• _Required work_:
Your task is to write out exactly the lines from the line containing "Switch to the Spectrum tab" through the end of the records, inclusive at both ends.
════════
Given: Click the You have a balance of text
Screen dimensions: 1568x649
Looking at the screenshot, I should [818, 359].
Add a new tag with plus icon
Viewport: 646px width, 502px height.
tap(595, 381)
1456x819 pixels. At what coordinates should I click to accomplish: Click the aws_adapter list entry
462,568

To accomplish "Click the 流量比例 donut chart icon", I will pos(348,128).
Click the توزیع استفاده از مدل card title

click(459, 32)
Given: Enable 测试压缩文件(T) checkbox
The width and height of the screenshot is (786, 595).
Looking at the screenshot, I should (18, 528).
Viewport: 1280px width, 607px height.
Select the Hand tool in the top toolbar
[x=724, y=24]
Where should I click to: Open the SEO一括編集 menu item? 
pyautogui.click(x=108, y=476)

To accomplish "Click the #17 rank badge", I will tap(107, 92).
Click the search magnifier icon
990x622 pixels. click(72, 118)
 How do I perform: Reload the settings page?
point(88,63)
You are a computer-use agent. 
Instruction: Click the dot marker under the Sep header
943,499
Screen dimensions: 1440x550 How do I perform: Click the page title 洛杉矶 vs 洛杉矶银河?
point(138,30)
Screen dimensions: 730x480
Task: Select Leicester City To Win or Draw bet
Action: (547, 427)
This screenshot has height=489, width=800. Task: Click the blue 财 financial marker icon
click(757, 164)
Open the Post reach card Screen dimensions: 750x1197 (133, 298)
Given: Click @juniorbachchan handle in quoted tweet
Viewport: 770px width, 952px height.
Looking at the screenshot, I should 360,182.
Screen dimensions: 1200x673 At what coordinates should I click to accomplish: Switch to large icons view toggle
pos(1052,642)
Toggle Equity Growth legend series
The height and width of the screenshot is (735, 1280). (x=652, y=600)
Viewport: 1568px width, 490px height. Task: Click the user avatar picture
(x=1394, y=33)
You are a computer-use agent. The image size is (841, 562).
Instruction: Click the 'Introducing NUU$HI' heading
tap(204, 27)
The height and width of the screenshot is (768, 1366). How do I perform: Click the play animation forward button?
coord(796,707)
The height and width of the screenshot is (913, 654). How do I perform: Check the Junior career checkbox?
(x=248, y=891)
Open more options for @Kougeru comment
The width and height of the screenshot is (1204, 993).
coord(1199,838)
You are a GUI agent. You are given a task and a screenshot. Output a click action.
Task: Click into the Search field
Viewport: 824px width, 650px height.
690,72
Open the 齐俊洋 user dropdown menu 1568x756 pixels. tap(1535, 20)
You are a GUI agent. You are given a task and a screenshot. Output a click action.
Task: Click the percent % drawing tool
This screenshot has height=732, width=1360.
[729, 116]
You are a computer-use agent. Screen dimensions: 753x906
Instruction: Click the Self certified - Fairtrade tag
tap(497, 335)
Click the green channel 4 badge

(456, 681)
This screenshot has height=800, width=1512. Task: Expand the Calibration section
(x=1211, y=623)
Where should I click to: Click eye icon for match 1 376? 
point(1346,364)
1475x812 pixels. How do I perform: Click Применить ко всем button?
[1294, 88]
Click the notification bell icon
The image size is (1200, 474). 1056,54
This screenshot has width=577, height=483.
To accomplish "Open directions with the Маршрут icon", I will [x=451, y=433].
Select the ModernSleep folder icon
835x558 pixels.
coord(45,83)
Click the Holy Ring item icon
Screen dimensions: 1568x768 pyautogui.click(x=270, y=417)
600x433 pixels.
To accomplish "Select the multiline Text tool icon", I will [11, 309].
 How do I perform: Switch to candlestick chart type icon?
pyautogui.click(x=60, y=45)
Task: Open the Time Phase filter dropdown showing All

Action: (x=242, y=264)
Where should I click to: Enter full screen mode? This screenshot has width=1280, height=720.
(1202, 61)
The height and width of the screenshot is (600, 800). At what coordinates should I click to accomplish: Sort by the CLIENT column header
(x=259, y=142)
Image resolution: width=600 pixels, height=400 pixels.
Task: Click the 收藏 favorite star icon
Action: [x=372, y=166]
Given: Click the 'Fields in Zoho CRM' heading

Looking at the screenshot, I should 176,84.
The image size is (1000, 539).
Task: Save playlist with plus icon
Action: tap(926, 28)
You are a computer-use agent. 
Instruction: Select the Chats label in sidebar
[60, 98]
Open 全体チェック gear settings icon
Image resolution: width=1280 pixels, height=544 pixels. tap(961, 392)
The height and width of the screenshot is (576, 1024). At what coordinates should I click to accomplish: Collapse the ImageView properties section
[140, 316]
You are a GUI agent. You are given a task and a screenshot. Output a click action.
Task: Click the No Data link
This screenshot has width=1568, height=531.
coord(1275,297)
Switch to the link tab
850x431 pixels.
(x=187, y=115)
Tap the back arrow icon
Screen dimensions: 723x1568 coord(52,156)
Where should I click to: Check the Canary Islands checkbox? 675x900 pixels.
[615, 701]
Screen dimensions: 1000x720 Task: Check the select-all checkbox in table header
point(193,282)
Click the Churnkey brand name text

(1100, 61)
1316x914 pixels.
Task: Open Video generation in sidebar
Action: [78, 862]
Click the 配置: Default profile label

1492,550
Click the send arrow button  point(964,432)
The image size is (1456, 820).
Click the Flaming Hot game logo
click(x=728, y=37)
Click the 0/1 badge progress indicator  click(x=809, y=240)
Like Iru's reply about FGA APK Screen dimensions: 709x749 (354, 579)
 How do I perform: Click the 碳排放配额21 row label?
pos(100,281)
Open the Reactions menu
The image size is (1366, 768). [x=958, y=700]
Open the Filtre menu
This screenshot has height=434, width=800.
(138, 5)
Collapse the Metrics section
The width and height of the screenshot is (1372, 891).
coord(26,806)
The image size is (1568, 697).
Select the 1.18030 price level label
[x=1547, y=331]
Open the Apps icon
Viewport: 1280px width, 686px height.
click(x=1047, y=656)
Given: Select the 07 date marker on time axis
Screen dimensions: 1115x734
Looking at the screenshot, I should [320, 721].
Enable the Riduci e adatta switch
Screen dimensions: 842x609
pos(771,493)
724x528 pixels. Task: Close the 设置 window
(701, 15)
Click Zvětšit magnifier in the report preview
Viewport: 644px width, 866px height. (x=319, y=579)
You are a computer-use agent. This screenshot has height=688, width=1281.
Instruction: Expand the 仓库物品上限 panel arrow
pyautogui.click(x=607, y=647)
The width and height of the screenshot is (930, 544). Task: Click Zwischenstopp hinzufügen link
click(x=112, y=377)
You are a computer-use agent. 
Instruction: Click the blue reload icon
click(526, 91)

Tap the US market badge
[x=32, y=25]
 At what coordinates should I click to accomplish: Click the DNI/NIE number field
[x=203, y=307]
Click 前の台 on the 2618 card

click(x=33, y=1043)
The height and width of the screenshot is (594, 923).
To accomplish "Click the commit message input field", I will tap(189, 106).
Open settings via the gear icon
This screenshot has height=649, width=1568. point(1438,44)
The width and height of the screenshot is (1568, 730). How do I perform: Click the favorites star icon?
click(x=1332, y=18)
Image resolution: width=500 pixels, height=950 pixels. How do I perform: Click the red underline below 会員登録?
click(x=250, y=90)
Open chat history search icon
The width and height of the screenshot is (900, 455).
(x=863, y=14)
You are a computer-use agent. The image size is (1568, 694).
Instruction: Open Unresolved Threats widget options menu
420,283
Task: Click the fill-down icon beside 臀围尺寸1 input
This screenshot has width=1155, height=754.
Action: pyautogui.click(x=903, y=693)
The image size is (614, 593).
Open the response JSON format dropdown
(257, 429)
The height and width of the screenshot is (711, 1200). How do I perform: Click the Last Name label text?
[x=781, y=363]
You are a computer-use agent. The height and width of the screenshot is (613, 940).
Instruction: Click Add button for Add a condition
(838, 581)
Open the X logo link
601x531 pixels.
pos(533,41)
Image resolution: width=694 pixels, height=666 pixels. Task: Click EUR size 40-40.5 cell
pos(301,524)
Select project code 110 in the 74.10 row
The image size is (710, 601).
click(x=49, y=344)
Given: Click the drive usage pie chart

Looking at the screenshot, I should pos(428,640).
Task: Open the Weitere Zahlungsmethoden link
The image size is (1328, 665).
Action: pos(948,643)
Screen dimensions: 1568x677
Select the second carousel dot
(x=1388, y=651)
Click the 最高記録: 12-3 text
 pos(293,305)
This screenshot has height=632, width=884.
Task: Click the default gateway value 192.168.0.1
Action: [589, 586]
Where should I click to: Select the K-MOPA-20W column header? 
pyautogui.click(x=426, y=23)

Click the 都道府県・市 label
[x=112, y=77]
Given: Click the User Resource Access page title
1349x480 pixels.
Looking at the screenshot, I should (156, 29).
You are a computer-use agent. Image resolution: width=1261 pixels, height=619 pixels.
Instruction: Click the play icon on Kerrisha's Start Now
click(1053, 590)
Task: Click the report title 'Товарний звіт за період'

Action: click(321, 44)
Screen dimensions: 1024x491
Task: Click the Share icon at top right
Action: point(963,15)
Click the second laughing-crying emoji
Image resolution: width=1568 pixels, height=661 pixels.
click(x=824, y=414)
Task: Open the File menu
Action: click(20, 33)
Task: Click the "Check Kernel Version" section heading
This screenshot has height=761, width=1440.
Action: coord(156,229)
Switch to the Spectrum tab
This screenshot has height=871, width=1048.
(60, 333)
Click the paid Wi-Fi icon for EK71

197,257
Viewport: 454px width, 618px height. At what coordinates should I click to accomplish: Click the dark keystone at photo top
════════
• _Solution_:
Switch to the Spectrum tab
This screenshot has height=871, width=1048.
(60, 333)
Click the paid Wi-Fi icon for EK71

197,257
Viewport: 454px width, 618px height. At what coordinates should I click to accomplish: Click the dark keystone at photo top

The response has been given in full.